Saturday, May 26, 2007

Solidarity Lending Helps Women in Paraguay Achieve Autonomy

Sources: Jameel Jaffer, Microfinance and the Mechanics of Solidarity Lending: Improving Access to Credit through Innovations in Contract Structure; Solidarity Lending Bolsters Community Development

Influenced by recent Nobel Prize winner Muhammad Yunus’s concept of micro credit, the Paraguayan non-governmental organization CAMSAT (Health for All Mutual Aid Center) organized the Área de Créditos Solidarios (ACRE) credit program, a solidarity lending program, in 2000. Catholic priest Pedro Velasco established CAMSAT, which has operated for 17 years in Bañado Tacumbó, one of the poorest neighborhoods of the Paraguayan capital of Asunción, in order to provide training and organize activities aimed at the elimination of poverty in this community. Though the official rate of poverty in Paraguay is 38%, CAMSAT’s 2006 census indicates that at least 85% of the more than ten thousand residents of Bañado Tacumbó are unemployed. Among the residents employed in the formal economy, only one-tenth earn the official minimum wage of US$ 240 per month.

Currently, approximately 750 families are members of CAMSAT. In exchange for their monthly membership fee equivalent to three U.S. cents, family members are entitled to medical care including low cost pharmaceuticals, tutors for children, a soup kitchen for children, and skills training for adults. In addition, CAMSAT offers micro credit through ACRE to 650 local individuals. ACRE loans carry an annual interest rate of 1.6%. In contrast, loan interest rates in Paraguay are generally regulated by the country’s Central Bank, which sets annual rates in the range of 20% to 25% for banks and 25% to 30% for finance companies. Moreover, other types of loans available to the poor in Asunción sometimes charge predatory interest rates of up to 30% a week, effectively precluding repayment.

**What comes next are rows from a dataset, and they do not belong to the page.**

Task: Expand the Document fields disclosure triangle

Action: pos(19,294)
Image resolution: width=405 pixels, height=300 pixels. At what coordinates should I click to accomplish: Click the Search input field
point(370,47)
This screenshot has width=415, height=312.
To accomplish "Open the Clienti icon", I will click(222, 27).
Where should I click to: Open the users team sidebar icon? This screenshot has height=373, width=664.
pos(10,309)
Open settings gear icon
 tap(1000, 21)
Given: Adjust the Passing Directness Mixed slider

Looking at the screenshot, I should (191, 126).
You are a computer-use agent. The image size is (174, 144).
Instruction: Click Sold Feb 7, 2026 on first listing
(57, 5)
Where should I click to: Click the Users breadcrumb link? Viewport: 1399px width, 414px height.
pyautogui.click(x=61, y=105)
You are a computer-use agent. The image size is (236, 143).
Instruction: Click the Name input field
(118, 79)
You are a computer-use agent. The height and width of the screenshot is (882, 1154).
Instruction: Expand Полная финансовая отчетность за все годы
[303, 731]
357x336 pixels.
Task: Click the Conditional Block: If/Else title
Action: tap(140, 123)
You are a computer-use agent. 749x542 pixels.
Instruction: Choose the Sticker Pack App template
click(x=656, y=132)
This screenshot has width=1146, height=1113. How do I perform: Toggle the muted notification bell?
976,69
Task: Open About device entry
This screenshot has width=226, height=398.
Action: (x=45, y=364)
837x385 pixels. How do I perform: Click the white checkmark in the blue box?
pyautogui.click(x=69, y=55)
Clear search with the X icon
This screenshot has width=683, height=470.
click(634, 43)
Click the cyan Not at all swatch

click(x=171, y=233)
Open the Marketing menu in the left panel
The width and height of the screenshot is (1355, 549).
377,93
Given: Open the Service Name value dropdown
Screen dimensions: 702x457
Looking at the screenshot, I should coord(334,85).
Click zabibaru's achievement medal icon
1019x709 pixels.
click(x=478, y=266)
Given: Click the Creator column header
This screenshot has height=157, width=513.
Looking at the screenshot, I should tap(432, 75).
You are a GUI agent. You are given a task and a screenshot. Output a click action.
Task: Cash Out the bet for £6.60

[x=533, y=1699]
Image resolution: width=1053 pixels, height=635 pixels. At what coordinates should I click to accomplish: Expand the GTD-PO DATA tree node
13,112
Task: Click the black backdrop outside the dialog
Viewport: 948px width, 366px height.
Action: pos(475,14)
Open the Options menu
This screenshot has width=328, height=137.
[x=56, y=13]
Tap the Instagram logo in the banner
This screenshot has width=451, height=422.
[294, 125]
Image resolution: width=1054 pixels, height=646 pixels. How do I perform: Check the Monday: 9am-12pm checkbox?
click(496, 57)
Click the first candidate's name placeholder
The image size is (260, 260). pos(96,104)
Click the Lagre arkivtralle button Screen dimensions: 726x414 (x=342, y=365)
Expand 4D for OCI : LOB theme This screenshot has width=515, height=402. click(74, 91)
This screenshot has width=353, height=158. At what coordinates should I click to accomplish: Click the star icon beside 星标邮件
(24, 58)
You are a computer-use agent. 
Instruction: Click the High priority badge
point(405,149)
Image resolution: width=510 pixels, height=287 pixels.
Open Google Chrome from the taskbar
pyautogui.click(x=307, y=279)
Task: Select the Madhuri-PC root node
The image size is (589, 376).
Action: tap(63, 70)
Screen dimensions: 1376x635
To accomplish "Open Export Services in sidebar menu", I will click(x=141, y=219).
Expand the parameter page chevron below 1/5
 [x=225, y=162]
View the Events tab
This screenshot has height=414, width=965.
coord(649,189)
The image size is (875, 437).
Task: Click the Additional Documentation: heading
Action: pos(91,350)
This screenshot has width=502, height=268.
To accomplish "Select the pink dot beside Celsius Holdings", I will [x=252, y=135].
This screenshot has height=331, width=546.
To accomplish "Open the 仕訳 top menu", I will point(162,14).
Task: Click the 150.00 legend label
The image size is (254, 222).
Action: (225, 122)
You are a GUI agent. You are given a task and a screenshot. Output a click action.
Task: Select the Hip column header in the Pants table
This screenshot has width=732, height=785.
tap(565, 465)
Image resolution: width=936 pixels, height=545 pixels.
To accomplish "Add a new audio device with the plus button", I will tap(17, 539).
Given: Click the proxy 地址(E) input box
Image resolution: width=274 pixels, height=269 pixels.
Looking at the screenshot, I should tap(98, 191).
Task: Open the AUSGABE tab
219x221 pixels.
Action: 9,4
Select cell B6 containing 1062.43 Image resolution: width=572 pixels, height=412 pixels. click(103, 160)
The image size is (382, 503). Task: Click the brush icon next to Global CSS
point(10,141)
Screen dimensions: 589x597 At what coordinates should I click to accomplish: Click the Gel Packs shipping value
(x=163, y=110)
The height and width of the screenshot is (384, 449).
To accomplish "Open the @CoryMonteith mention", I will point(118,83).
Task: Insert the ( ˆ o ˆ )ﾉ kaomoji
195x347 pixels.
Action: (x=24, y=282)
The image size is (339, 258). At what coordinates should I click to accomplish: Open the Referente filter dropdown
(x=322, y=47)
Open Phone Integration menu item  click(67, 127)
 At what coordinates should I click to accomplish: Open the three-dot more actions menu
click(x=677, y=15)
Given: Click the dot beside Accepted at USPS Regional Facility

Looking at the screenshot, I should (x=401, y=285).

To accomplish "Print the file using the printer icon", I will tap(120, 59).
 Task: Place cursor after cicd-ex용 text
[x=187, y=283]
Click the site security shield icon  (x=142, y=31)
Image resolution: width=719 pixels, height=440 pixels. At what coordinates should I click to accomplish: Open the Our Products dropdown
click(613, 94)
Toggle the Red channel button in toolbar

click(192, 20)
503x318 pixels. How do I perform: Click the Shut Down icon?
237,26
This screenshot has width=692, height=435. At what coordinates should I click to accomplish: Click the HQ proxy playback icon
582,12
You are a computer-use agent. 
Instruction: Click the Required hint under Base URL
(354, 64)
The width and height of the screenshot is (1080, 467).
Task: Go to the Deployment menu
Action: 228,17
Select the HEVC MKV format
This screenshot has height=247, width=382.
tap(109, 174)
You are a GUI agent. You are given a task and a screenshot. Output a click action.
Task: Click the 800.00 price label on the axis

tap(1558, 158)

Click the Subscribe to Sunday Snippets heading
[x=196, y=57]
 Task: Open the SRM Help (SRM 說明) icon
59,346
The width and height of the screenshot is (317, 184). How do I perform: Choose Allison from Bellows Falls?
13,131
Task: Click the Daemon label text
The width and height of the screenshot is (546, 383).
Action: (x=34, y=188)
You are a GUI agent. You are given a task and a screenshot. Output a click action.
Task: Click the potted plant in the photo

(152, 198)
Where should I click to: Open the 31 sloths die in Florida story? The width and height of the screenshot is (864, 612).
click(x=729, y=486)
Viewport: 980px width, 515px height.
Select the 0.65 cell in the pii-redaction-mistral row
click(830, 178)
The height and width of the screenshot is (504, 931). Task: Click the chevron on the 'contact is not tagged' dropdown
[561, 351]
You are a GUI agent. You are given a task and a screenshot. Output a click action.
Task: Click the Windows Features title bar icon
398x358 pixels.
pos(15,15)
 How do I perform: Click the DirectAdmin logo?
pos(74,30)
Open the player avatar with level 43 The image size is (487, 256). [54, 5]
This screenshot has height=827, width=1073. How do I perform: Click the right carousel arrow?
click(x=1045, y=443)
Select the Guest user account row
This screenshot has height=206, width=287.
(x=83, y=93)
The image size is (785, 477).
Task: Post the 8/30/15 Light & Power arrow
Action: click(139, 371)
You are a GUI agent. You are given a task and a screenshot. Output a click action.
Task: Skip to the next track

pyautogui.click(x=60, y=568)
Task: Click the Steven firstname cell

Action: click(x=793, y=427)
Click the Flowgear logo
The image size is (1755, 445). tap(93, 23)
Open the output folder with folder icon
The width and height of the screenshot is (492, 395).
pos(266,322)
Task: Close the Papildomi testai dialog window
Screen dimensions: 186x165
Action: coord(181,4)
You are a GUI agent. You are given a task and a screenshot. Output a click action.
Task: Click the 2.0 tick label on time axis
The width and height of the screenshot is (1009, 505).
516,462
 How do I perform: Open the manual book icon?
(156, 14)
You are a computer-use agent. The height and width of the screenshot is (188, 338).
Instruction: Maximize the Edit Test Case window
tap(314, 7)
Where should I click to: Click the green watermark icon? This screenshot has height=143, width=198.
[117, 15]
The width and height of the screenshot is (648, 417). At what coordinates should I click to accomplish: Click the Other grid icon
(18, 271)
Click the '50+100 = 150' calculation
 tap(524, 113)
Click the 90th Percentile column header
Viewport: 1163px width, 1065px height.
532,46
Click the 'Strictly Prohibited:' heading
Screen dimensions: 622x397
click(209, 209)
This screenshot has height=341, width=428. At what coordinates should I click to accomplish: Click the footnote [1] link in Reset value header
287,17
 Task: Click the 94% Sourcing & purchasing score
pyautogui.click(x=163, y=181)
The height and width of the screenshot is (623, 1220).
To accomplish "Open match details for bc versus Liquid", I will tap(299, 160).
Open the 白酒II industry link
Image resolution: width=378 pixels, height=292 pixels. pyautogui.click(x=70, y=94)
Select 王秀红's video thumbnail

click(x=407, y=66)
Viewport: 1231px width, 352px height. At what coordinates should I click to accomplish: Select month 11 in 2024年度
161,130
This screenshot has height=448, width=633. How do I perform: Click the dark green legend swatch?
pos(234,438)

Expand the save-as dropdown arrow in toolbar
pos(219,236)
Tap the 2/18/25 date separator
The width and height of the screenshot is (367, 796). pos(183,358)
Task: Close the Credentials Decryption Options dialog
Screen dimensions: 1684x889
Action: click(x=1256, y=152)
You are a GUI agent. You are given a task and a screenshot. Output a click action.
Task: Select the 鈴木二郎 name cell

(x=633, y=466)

Typically, banks and other financial institutions do not offer loans to the very poor, or they require collateral, guarantors, and paperwork the poor cannot supply. ACRE, however, neither demands specific requirements nor expects signed documents from its loan applicants. Father Velasco explains that the only prerequisite for an ACRE client is personal commitment. Even with this approach, ACRE enjoys a 97% repayment rate. Quotas are paid off weekly, according to what each borrower can afford. As the initial loan is paid off and the borrower builds a strong repayment history, the line of credit can grow.

ACRE uses a solidarity group lending model. Under this approach, the initial micro credit loan of US$ 60 is dispensed to groups consisting of five borrowers. Each member of the group gets a discrete loan over which s/he exercises exclusive control, but the group structure affords various incentives. Co-members may exert peer pressure on one another or may feel yoked to one another through collective group responsibility and shared social, moral, religious or cultural values and norms, thereby ensuring repayments. Members of the group are from the same neighborhood, may have personal ties, and are familiar with one another’s financial situation, not to mention the idiosyncrasies of the local economy and the future prospects of their co-beneficiaries’ respective projects. They are in a unique position to screen and monitor one another. In addition to these financial incentives, the group structure may also serve as a sort of broadcasting mechanism through which health and other information of relevance to the poor may be disseminated.

One initiative to come out of the ACRE program is the Bañado Poty bakery. Run by a local women’s organization, the bakery was initially set up with a US$ 100 loan to purchase raw materials. Now, the bakery has 19 employees, most of them women, and produces between 600 and 800 kilograms of baked products per day, supplying more than 90% of Bañado Tacumbó food stores, with revenues of US$ 8000 per month. Because the women employees work in their own neighborhood, they are able to care for their respective children. The bakery’s coordinator reports that the initiative has had other positive impacts on the lives of these women: the women are more aware of their rights and of gender equality.

ACRE has grown from 30 solidarity loan groups to 130 groups, and currently moves about US$ 60,000 per year. The program has developed thus fair without any outside aid, covering its own administrative costs, maintaining the flow of credit, and absorbing any unpaid loans through the funds derived from the 1.6% interest rate. If an institution were to provide ACRE with money so that it could loan US$ 200,000 per year (equivalent to more than 1 billion guaraníes) to 300 solidarity loan groups, CAMSAT projects it could use the profits earned to expand into housing programs for the poor.

For discussion: Should governments in developing countries create incentives for commercial banks and financial institutions to make donations to solidarity lending programs like ACRE? Should governments allocate parts of their budgets to such programs?